The story of how a Birmingham crime family dubbed the “real-life Peaky Blinders” was suspected of targeting shops from Kirkcaldy to Montrose is being highlighted more than a century after they carried out their Scotland-wide crime spree.
Mugshots showing four members of the “Williams” gang are to go on display this week as part of a crime festival in Aberdeen.
The posters, distributed around Scotland by the Edinburgh City Police on April 7 1911, ask Scots for information on John Chalk Sr, John Chalk Jr, Ellen Jane Pugh and Lily Hart.
At the time, the gang was behind bars in Birmingham on suspicion of “being concerned in the manufacture and circulation throughout the country of spurious coins”.
The poster, issued by Edinburgh’s Chief Constable Roderick Ross, details hundreds of items recovered from their homes that suggest the gang conned businesses up and down the country.
Items from the crime spree included playing cards, cosmetics, lozenges, ornaments and hundreds of picture postcards from around Courier Counry.
It reads: “Their modus operandi seems to have been to make a small purchase, tendering in payment a spurious four shilling piece, half-crown or florin, but having plenty of genuine gold and silver coins to offer instead if the Base Coin was detected, and thus throw shop assistants off their guard.
“They may have further convictions, or be wanted elsewhere on other charges than coining, and any information regarding them will be esteemed.”
John Chalk Jr, alias Williams, is pictured in his mugshot wearing a cap just like those made famous in the BBC gangster family drama Peaky Blinders, set just a few years later in 1919.

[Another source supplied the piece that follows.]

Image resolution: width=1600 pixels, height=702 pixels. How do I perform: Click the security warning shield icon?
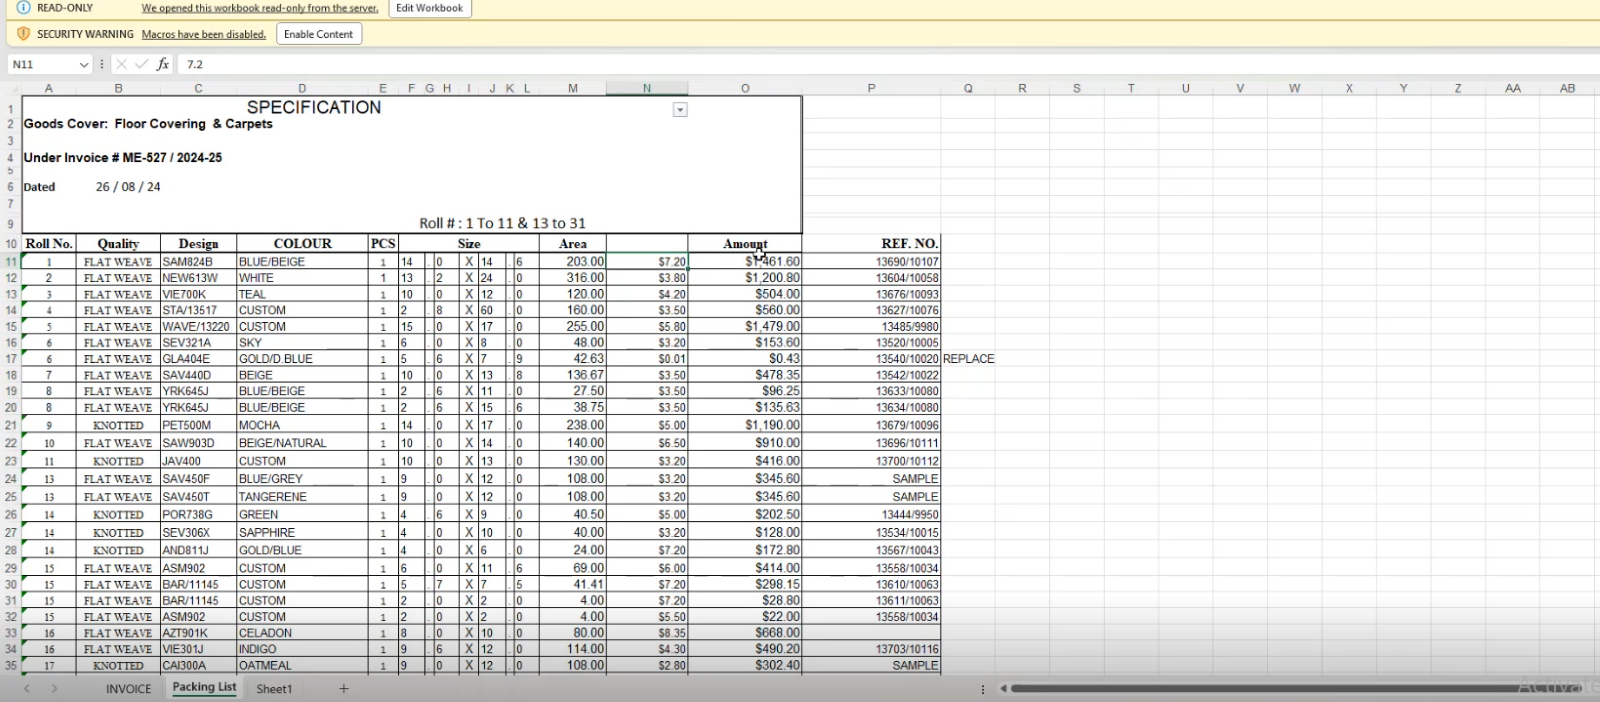click(24, 34)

The poster, found in a police station in Dufftown, Banffshire will be displayed in an exhibition titled Outcasts: Women, Crime And Society to be staged at the Lemon Tree in Aberdeen.
It is part of the fourth annual Granite Noir crime writing festival, which starts on Thursday and has appearances by Ian Rankin and Denise Mina.
The free exhibition will feature original records from Aberdeen City and Aberdeenshire Archives at both the Lemon Tree and the Music Hall venues.
It runs until Sunday.
Senior archivist Katy Kavanagh said the exhibition examines how “women who commit crime, particularly murder or violent crime, often become the subject of a morbid fascination, challenging society’s notion of the ‘nurturing sex’”.
Objects from the haul discovered in the homes of the “Williams” gang, which can be identified as coming from Scotland include:
- Packets of pictorial post and letter cards, one packet views of Helensburgh, Coatbridge and Melrose Abbey, the other packet views of St Andrews
- Packet of epsom salts bearing the name Charles Stewart, Chemist, 231 High St, Kirkcaldy
- One Swan ornament bearing coat of arms of Arbroath
- One Swan ornament bearing coat of arms of Dunfermline
- Two Swan ornaments bearing coat of arms of Peebles
- One China ornament bearing coat of arms of Lanark
- One China ornament bearing coat of arms of Culross
- Other china ornaments bearing coats of arms of Montrose, Arbroath and Perth
- 37 postcard views of Lanark; 41 showing Arbroath; 42 Dunoon; 21 North Berwick; 51 St Andrews; 30 Dunfermline; four Haddington; 18 Montrose; 34 Rothesay; 14 Gourock; 22 Greenock; 54 Edinburgh; 12 Peebles; 22 Crieff; 16 Hamilton; three Dumbarton; 6 Dunbar
- One bottle of skin cream bearing label J McMurray, Pharmacist, 37 West Clyde Street, Helensburgh
- One box of Vesta matches bearing name James R Craig, The Steeple, Inverness
- Two packets of playing cards, one packet bearing name Darie Brown and Co, Edinburgh
- One box containing Wyllie’s Lozenges and also a pill box from “David Wyllie, 1 College St, Edinburgh”
- Two empty bottles, AC Martin, 132 Nicolson St, Edinburgh.